Frontier Communications has confirmed a Stop the Cap! exclusive report that the company has shown an interest in a licensing arrangement with AT&T to deliver U-verse to Frontier customers in larger markets.

Maggie Wilderotter, CEO of Frontier Communications today told investors on a morning conference call that the company likes the U-verse product and is considering deploying it.

“We’ve been evaluating a lot of other alternatives of which U-verse is one of the alternatives,” Wilderotter said. “We think it’s a product that can work, not just on fiber, but it also works on copper as well. So it’s a lot more forgiving in the market.”

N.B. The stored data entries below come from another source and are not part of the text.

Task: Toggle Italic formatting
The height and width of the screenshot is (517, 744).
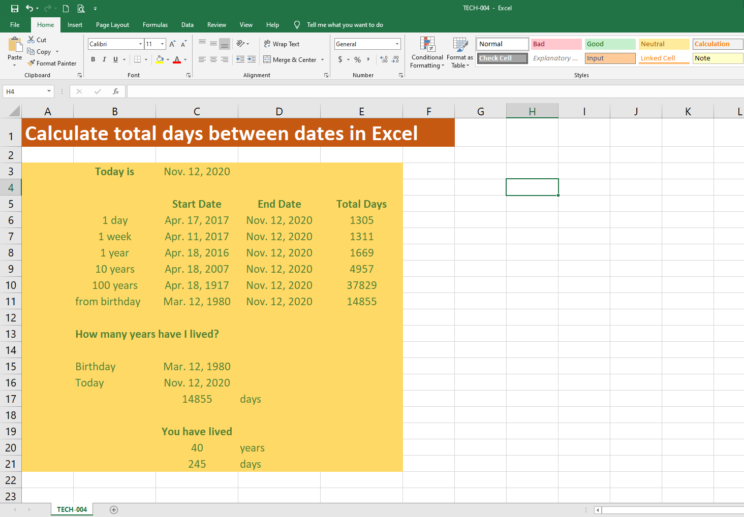Action: pos(104,59)
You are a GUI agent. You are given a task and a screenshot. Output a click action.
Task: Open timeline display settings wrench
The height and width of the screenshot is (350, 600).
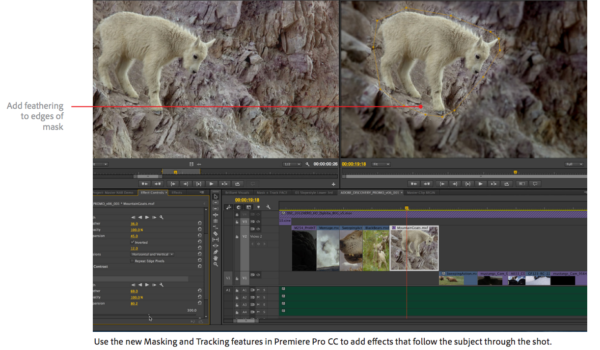pyautogui.click(x=268, y=207)
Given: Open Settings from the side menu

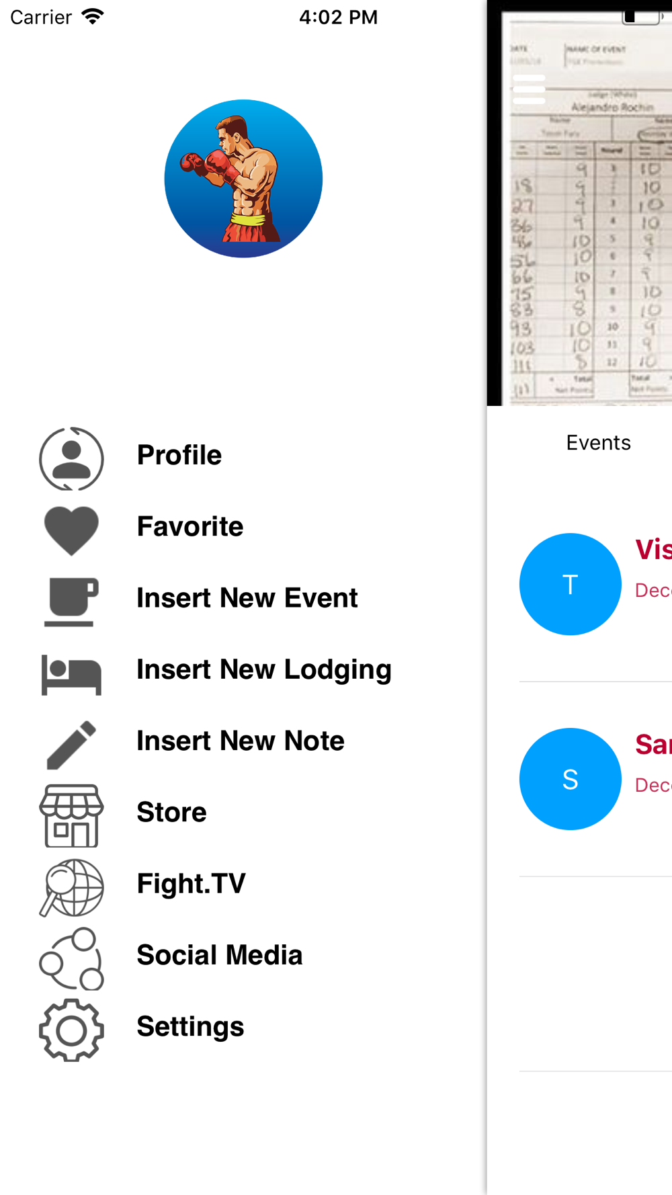Looking at the screenshot, I should 190,1026.
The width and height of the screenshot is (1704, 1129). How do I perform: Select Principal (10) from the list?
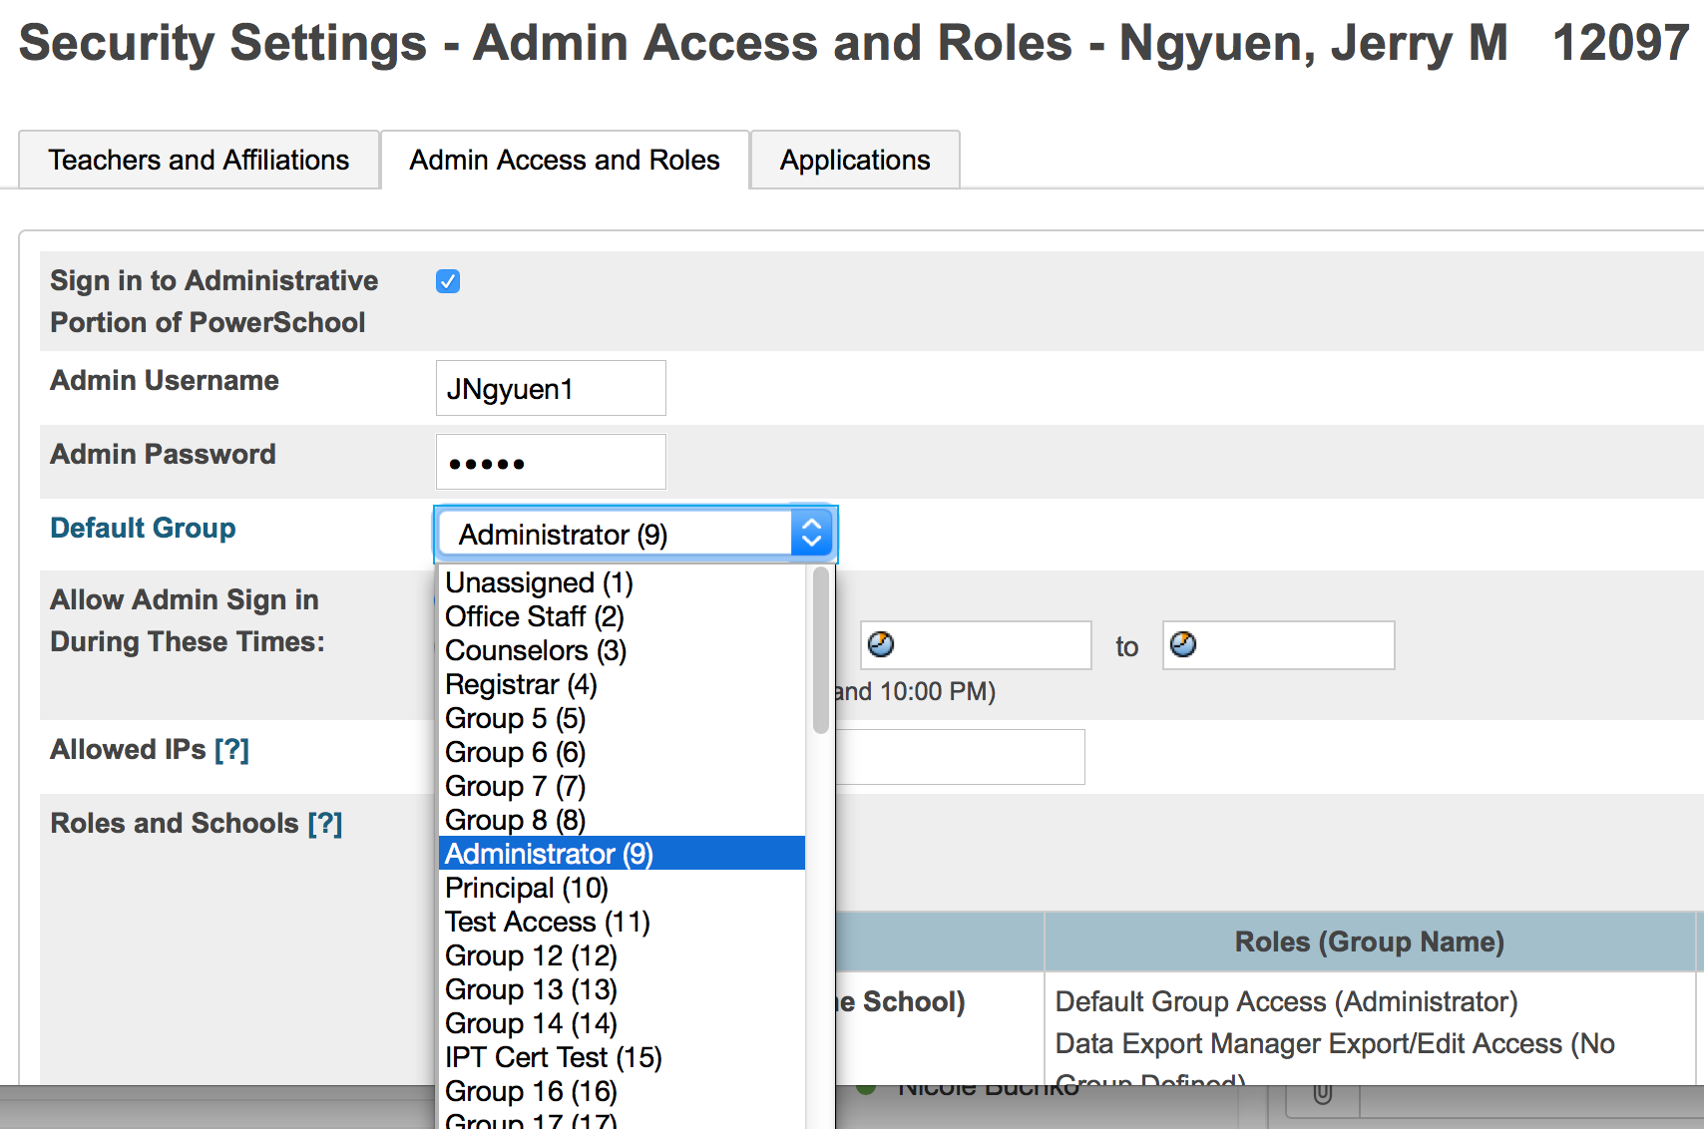(527, 888)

Wilderotter claimed the company has no immediate plans to introduce the technology, but Stop the Cap! has obtained documentation that shows the company now refers specifically to “U-verse” in internal communications, is hiring new leadership to oversee the company’s IPTV plans, and has plans to dramatically expand VDSL technology, a prerequisite for deploying AT&T’s fiber to the neighborhood platform.

Wilderotter

Frontier Communications has had a difficult time supporting its Verizon-inherited FiOS fiber-to-the-home networks in the Pacific Northwest and Indiana.  The company has found itself unable to compete effectively in the video business because it negotiates programming contracts independently, which locks Frontier out of the volume discounts that other independent providers routinely receive from participating in programming purchasing co-ops.  Frontier lost 4,800 FiOS video customers in the last quarter alone.

Wilderotter said as a result of programming costs, Frontier has no plans to pursue any additional fiber expansion to deliver video programming.

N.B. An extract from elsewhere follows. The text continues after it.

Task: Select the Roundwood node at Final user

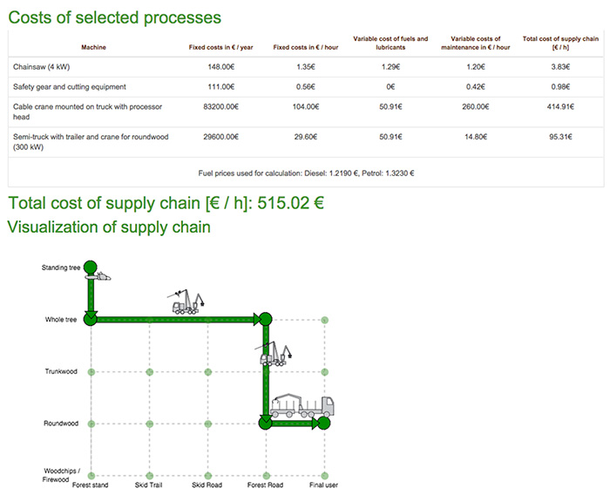Action: coord(324,424)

However, a licensing arrangement with AT&T U-verse could open the door to Frontier receiving the same volume discount prices for programming that AT&T already receives as part of its own operations. Because Frontier would have to significantly upgrade its existing, primarily middle-mile fiber network to reduce the amount of copper wiring in its network, the company faces significant capital investment costs wherever it chooses to deploy the more advanced broadband network.

Wilderotter hinted Frontier’s plans for the enhanced technology would be limited to a handful of cities.

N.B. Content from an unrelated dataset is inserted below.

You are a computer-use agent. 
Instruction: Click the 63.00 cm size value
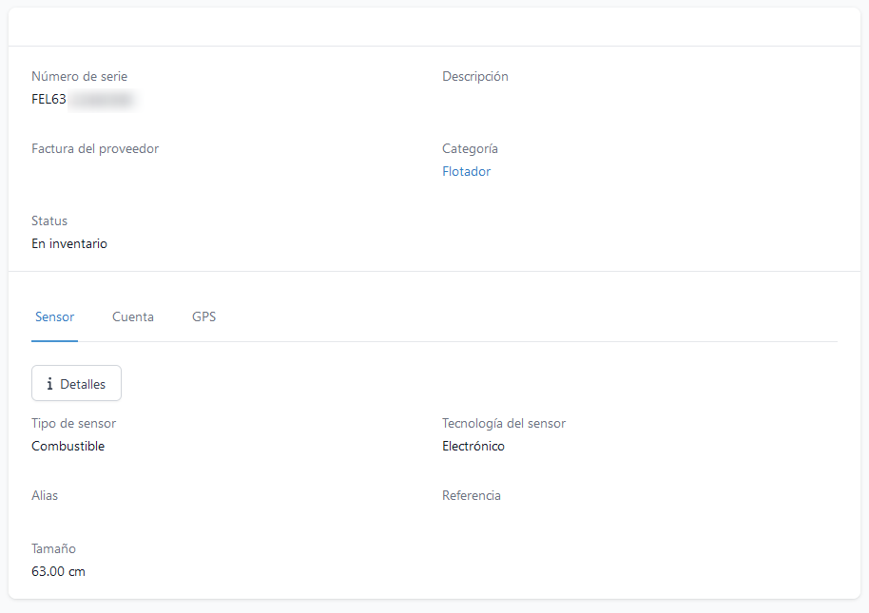(x=58, y=572)
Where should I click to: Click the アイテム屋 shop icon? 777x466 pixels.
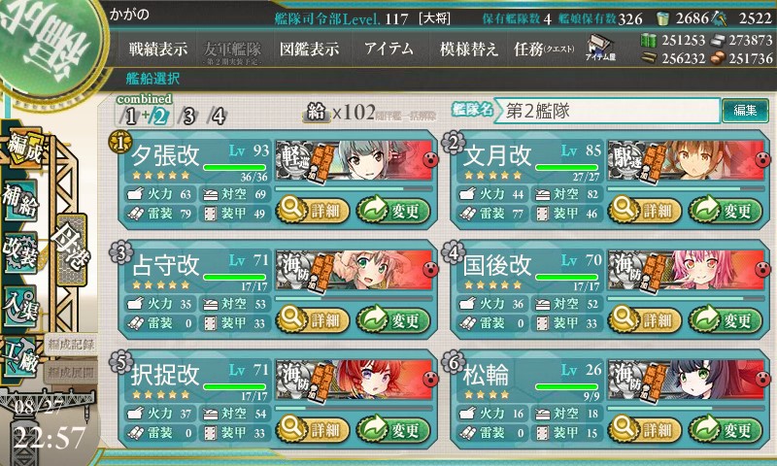pyautogui.click(x=600, y=49)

“It doesn’t make sense in all of our markets,” she said. “It’s only a handful of markets other than where we have FiOS today. So there’s more to come on that over time. Video is very important. We think over the top video is probably more important than anything else.”

The most likely target for any IPTV expansion would be Frontier’s western New York operation in and around Rochester, where the company currently competes against Time Warner Cable with a mediocre DSL product that can no longer compete with the cable operator’s superior speeds and pricing promotions.  Frontier is steadily losing market share in most of its more-populated service areas.

Other likely targets for expanded broadband include larger cities in Pennsylvania, Illinois, West Virginia, and California.

Frontier's Broadband Customers (as of 12/31/11)

Chief Operating Officer Daniel McCarthy added Frontier also has plans to improve broadband speeds in most of its service areas.

“We’ve been working pretty steadily to improve the core network around the country,” McCarthy said. “You’ll see us aggressively move forward with sort of VDSL and bonded ADSL2 copper.”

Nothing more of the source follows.